**Passage provided:**
The zlib-stock feature makes flate2 use of the stock Zlib which is either upstream or the one included with the operating system.

SIMD

zlib-simd enables the use of zlib-ng which is a modern fork of zlib that in most cases will be more effective. However, this will add an external dependency on cmake.

If both are enabled or if the zlib feature of flate2 is enabled anywhere in the dependency tree it will make use of that instead of zlib-ng.

Example

Starting a Shard and printing the contents of new messages as they come in:

use std::{env, error::Error};
use twilight_gateway::{EventTypeFlags, Intents, Shard, ShardId, StreamExt as _};

#[tokio::main]
async fn main() -> Result<(), Box<dyn Error + Send + Sync>> {
    // Initialize the tracing subscriber.
    tracing_subscriber::fmt::init();

    let token = env::var("DISCORD_TOKEN")?;
    let intents = Intents::GUILD_MESSAGES;
    let mut shard = Shard::new(ShardId::ONE, token, intents);
    tracing::info!("created shard");

    while let Some(item) = shard.next_event(EventTypeFlags::all()).await {
        let Ok(event) = item else {
            tracing::warn!(source = ?item.unwrap_err(), "error receiving event");

            continue;
        };

        tracing::debug!(?event, "event");
    }

    Ok(())
}

source: https://github.com/twilight-rs/twilight/tree/main/twilight-gateway

docs: https://docs.rs/twilight-gateway

crates.io: https://crates.io/crates/twilight-gateway

Cache

Twilight includes an in-process-memory cache. It's responsible for processing events and caching things like guilds, channels, users, and voice states.

Examples

Process new messages that come over a shard into the cache:

#[tokio::main]
async fn main() -> Result<(), Box<dyn std::error::Error>> {
use std::env;
use twilight_cache_inmemory::DefaultInMemoryCache;
use twilight_gateway::{EventTypeFlags, Intents, Shard, ShardId, StreamExt as _};

let token = env::var("DISCORD_TOKEN")?;

let mut shard = Shard::new(ShardId::ONE, token, Intents::GUILD_MESSAGES);

let cache = DefaultInMemoryCache::new();

while let Some(item) = shard.next_event(EventTypeFlags::all()).await {
    let Ok(event) = item else {
        tracing::warn!(source = ?item.unwrap_err(), "error receiving event");

        continue;
    };

    cache.update(&event);
}
    Ok(())

**Work to complete:**
A. Reproduce the portion of the Twilight documentation between "zlib-simd enables the" and "the tracing subscriber.", inclusive.
B. Indicate whether each statement agrees with the Twilight documentation, answering yes or no and quoting the deciding words: (i) Enabling zlib-simd adds an external dependency on cmake. (ii) The cache that Twilight includes runs in a separate process. (iii) If the zlib feature of flate2 is enabled anywhere in the dependency tree, zlib-ng is used.
The data that follows has no role in this work.

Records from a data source
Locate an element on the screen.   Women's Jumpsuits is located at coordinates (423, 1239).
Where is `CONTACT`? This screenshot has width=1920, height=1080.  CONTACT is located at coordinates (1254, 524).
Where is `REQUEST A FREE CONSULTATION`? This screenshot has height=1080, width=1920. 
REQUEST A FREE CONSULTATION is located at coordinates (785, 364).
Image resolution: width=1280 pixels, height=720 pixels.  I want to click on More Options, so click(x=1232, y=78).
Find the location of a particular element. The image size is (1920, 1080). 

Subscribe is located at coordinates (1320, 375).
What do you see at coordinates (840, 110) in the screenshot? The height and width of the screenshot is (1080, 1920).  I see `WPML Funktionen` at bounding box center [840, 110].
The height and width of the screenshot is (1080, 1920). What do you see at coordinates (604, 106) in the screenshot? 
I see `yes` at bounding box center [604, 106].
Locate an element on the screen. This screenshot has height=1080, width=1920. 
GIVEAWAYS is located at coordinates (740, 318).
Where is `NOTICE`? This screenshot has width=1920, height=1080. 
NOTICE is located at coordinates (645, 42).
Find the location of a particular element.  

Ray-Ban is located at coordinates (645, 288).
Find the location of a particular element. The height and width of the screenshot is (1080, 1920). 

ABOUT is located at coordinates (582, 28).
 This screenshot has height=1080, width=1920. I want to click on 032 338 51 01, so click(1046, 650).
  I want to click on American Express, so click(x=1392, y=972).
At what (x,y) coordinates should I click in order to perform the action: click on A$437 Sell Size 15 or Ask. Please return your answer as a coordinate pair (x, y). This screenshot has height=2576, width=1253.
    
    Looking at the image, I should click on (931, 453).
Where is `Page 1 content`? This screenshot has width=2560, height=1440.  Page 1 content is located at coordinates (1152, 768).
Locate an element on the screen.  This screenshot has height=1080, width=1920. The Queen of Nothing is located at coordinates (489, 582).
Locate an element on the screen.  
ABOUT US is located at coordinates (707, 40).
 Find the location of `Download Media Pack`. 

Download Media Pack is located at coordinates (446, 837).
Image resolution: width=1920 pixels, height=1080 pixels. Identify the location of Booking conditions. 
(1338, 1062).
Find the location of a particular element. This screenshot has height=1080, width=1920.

**Answers for this exercise:**
A.
zlib-simd enables the use of zlib-ng which is a modern fork of zlib that in most cases will be more effective. However, this will add an external dependency on cmake.

If both are enabled or if the zlib feature of flate2 is enabled anywhere in the dependency tree it will make use of that instead of zlib-ng.

Example

Starting a Shard and printing the contents of new messages as they come in:

use std::{env, error::Error};
use twilight_gateway::{EventTypeFlags, Intents, Shard, ShardId, StreamExt as _};

#[tokio::main]
async fn main() -> Result<(), Box<dyn Error + Send + Sync>> {
    // Initialize the tracing subscriber.

B.
(i) Yes: "However, this will add an external dependency on cmake."
(ii) No: "Twilight includes an in-process-memory cache."
(iii) No: "if the zlib feature of flate2 is enabled anywhere in the dependency tree it will make use of that instead of zlib-ng."